I didn’t devote any particular thought to my stepsibling. His birth was now approaching; but he remained unreal, like a character from China, which for us meant nothing. It was strange, the idea that in reality he already existed among us, in our h
ouse. My stepmother herself, although she was preparing the layette, never spoke of him, and didn’t even stop to think about him, I’m sure. At times, one would have said she lived almost unconscious of carrying him inside her. The cats, the birds, the beasts, too, when the time for a family arrives, are busy preparing their nests, like creatures preoccupied and inspired, without thinking of the one who commands them.

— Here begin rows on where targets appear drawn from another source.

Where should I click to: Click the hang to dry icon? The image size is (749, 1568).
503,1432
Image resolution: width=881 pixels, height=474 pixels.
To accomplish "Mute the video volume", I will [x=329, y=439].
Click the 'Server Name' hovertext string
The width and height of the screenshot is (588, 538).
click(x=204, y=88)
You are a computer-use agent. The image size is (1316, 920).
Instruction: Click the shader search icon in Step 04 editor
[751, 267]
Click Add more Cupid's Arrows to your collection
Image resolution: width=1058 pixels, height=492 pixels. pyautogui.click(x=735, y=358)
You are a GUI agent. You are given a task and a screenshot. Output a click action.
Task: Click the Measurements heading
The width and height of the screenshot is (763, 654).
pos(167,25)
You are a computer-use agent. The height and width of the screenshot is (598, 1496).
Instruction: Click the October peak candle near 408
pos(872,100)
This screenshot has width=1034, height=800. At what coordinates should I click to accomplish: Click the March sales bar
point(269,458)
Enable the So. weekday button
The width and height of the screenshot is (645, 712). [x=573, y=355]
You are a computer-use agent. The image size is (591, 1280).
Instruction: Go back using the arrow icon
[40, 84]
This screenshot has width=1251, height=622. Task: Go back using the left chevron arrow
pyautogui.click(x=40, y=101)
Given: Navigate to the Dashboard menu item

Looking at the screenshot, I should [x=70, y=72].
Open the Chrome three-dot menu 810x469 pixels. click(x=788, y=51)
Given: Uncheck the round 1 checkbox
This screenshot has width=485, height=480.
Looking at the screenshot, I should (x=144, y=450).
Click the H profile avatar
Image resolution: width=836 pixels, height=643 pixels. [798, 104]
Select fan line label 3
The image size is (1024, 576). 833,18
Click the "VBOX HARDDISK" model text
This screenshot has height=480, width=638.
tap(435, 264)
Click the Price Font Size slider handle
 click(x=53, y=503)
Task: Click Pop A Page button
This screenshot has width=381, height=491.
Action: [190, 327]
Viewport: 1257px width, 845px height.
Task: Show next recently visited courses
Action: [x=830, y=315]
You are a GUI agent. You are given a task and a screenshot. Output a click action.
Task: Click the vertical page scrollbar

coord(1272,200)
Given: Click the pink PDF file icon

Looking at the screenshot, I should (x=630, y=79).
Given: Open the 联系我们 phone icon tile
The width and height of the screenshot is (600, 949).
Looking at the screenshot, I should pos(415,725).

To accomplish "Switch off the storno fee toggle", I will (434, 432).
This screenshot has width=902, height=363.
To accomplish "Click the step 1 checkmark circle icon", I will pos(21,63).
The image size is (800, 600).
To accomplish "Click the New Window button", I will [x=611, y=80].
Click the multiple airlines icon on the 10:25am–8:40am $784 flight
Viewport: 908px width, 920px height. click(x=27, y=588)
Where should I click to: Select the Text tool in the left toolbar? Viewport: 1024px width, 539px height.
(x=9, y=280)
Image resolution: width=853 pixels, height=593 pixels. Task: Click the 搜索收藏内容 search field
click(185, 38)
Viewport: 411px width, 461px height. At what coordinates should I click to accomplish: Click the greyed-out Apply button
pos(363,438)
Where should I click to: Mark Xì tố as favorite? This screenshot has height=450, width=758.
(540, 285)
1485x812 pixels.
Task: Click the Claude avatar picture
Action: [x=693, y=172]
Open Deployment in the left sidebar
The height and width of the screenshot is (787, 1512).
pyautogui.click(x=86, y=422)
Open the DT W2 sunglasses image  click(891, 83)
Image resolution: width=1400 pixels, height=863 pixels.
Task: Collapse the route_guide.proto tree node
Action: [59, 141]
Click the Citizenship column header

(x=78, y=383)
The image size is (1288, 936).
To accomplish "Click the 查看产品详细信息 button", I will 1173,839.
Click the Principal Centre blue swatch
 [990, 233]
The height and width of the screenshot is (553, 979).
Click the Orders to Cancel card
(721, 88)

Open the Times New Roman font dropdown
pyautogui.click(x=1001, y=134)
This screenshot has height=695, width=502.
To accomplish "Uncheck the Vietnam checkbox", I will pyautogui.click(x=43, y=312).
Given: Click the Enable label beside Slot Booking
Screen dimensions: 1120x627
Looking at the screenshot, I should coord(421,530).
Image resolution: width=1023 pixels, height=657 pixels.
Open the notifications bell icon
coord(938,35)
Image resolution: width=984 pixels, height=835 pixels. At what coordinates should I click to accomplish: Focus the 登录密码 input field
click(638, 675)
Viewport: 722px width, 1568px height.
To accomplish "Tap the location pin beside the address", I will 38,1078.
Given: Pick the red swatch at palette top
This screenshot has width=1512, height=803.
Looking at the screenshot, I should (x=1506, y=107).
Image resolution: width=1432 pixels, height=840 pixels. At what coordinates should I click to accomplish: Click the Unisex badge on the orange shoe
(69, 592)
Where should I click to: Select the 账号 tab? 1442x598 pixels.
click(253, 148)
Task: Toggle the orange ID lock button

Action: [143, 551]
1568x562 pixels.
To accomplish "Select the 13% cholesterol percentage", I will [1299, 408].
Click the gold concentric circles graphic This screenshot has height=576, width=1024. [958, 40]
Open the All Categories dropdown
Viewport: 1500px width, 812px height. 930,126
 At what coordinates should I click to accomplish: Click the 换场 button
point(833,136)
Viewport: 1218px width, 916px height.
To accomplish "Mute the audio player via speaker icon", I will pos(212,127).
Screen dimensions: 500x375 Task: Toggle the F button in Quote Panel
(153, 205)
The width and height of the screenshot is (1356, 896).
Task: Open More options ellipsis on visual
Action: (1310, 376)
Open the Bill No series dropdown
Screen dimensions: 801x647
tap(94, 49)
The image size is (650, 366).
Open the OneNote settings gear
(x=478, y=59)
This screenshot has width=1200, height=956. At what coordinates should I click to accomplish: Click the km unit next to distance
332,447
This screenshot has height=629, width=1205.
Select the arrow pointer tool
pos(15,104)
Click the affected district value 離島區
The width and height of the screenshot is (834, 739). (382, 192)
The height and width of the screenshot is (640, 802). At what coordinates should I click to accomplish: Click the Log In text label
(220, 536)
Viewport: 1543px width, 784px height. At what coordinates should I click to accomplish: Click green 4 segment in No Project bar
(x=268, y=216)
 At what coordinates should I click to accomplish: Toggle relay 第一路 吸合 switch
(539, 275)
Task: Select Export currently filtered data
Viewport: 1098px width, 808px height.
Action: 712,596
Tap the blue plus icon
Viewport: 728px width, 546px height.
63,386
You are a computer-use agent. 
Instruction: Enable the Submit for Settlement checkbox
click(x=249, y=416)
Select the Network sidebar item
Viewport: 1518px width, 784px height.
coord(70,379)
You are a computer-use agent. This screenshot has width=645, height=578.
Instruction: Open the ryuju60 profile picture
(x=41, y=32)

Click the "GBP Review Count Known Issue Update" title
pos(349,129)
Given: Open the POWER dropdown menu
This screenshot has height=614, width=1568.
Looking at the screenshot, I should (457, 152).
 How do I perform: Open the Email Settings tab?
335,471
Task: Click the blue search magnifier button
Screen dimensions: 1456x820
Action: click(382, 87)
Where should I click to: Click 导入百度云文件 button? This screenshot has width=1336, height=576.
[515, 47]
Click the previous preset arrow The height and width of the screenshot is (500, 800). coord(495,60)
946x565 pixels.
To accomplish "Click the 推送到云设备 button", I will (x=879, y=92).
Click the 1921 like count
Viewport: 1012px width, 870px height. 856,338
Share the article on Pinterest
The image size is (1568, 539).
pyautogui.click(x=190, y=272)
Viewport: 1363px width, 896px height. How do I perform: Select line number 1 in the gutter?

Autumn. Last News of Algerian Dagger
September had been beautiful but as hot as August; and the first autumnal air, instead of bringing relief to my stepmother, seemed to exhaust her weary blood. Her eyes had become opaque and expressionless, as if the spirit that nourished their splendor were wasting away. And that majesty which a short time before had made her misshapen body almost divine was now becoming a pitiful lethargy. Even her hair had lost its beautiful raven blackness, and looked parched, dusty. She was ugly, terribly ugly; and my mysterious sibling, who made her ugly, was transformed in my thoughts into a kind of monster, or illness, to which she submitted without struggle. Circled by a halo of sadness, with the braids that had come loose from the buns, she moved through the kitchen, and no longer sang as she lit the fire. At brief intervals, she would return to her stool to rest; and maybe, turning on me her opaque, expressionless eyes, she hinted at some topic of conversation: her mother, her sister, her home in Naples . . . Of the time of her engagement, and of her wedding, however, she never said anything; that subject, like God, or my stepbrother, seemed to belong to that mysterious power which can’t be translated into words or even thoughts. Only seldom, and fleetingly, did I hear her name Vilèlm, and sometimes I thought that in some unconscious hint of hers I caught a gleam of his mysterious life outside the island . . . But even then my pride wouldn’t lower itself to show her that her conversation interested me. I would almost have been tempted to ask her some questions, to explore, through her ignorance, the fascinating secrets that she herself couldn’t know . . . But, scornfully, I restrained myself. In fact, I made a show of paying no attention, and even less than to her other subjects. And, as usual, her little voice, discouraged by talking to herself, soon faded.